Find the lines below that contain the string "computer". Copy each one.

==== Data shown ====

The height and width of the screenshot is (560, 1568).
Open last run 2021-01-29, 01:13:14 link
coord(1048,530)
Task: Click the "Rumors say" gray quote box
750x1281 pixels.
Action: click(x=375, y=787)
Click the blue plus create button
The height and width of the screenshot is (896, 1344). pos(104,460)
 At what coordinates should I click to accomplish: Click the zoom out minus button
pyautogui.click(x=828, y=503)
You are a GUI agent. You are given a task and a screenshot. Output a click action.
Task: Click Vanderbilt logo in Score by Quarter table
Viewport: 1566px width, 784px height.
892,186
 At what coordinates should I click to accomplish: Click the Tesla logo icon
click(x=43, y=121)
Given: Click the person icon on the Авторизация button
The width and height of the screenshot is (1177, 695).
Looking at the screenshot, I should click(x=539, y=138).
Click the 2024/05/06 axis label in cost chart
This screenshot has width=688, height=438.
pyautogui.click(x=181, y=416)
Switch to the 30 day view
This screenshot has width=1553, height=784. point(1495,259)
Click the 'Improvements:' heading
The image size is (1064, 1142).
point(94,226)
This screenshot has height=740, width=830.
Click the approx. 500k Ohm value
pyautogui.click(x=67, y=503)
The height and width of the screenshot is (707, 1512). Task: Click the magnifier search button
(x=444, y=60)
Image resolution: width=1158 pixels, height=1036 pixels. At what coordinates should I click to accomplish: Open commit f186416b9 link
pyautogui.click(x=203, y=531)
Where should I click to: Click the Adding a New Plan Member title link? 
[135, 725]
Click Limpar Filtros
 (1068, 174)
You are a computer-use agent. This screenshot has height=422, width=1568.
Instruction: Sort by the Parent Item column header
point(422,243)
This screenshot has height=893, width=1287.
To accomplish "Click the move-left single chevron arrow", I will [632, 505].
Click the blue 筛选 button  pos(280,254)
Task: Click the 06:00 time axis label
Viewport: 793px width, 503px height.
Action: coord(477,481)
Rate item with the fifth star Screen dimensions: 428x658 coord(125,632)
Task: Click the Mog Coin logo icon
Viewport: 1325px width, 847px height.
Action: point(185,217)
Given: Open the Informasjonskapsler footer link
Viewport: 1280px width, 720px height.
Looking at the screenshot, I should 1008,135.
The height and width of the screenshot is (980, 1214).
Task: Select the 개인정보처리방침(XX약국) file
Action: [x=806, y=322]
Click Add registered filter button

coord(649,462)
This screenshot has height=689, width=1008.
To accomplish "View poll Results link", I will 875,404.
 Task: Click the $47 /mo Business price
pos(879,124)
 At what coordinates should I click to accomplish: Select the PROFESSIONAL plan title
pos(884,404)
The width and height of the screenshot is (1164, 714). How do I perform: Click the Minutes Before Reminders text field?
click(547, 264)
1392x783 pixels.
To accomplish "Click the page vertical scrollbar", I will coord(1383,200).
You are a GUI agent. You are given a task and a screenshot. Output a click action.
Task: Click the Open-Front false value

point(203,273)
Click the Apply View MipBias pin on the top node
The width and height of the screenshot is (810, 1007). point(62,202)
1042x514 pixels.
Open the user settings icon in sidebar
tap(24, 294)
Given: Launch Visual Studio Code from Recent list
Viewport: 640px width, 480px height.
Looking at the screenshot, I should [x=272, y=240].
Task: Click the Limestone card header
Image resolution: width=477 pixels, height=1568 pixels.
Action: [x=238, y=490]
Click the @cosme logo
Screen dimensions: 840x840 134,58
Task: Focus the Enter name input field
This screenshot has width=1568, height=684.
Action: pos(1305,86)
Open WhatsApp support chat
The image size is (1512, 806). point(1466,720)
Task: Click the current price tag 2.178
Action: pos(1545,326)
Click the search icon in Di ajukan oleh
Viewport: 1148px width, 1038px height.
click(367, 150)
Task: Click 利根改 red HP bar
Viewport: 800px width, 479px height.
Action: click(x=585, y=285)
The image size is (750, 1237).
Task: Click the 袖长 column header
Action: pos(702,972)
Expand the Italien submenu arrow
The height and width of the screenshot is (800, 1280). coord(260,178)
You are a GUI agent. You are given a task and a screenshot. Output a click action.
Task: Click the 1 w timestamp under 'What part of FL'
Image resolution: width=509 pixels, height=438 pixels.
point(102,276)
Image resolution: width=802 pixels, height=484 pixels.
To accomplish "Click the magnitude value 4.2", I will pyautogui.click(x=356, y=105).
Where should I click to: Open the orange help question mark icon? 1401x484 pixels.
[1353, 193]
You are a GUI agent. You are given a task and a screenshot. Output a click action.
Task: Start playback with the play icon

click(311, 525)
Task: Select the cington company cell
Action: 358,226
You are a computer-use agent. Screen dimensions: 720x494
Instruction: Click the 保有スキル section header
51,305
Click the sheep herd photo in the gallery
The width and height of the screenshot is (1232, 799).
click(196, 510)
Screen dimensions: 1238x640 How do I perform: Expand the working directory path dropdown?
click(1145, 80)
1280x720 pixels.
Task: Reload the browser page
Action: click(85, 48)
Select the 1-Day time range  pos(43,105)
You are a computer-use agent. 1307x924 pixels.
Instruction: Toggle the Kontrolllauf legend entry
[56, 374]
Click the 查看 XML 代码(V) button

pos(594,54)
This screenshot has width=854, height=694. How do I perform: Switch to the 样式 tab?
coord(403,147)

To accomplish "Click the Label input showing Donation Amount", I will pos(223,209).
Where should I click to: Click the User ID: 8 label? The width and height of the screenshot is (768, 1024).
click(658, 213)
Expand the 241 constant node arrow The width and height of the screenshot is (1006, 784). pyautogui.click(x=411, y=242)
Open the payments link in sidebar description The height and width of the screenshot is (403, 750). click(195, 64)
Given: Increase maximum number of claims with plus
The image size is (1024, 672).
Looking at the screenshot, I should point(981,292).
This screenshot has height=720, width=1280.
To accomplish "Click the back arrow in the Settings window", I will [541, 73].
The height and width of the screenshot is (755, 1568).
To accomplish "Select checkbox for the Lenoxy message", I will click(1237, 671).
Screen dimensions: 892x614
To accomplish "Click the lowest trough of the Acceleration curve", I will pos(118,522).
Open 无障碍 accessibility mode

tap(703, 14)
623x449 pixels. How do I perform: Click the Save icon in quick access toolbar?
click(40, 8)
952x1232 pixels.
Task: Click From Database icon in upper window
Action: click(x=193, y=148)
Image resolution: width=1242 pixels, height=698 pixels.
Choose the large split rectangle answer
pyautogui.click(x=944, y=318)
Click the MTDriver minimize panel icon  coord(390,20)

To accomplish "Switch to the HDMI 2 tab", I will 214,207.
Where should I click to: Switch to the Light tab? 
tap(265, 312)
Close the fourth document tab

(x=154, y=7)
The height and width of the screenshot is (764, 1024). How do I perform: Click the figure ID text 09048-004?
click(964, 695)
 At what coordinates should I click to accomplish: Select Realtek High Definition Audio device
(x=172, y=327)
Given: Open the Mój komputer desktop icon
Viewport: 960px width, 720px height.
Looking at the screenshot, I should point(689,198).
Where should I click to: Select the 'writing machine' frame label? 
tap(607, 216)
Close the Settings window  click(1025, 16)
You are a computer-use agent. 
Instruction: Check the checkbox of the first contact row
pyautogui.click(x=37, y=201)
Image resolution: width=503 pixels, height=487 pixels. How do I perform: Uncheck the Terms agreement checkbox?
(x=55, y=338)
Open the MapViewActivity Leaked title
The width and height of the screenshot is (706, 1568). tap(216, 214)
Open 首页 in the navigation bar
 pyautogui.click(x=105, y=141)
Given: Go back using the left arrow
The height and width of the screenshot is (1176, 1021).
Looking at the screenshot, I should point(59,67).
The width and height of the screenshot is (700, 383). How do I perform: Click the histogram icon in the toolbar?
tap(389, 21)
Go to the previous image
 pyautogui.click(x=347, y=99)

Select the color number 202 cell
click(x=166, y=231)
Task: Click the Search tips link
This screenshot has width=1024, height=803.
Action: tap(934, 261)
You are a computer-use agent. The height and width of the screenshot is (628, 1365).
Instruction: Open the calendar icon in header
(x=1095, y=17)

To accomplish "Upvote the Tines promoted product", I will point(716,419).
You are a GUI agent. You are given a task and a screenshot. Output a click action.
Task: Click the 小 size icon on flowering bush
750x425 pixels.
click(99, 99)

====

◆ Answer
You are a computer-use agent. This screenshot has height=422, width=1568.
You are a computer-use agent. Screen dimensions: 720x494
You are a computer-use agent. 1307x924 pixels.
You are a computer-use agent. 
You are a computer-use agent. The height and width of the screenshot is (628, 1365).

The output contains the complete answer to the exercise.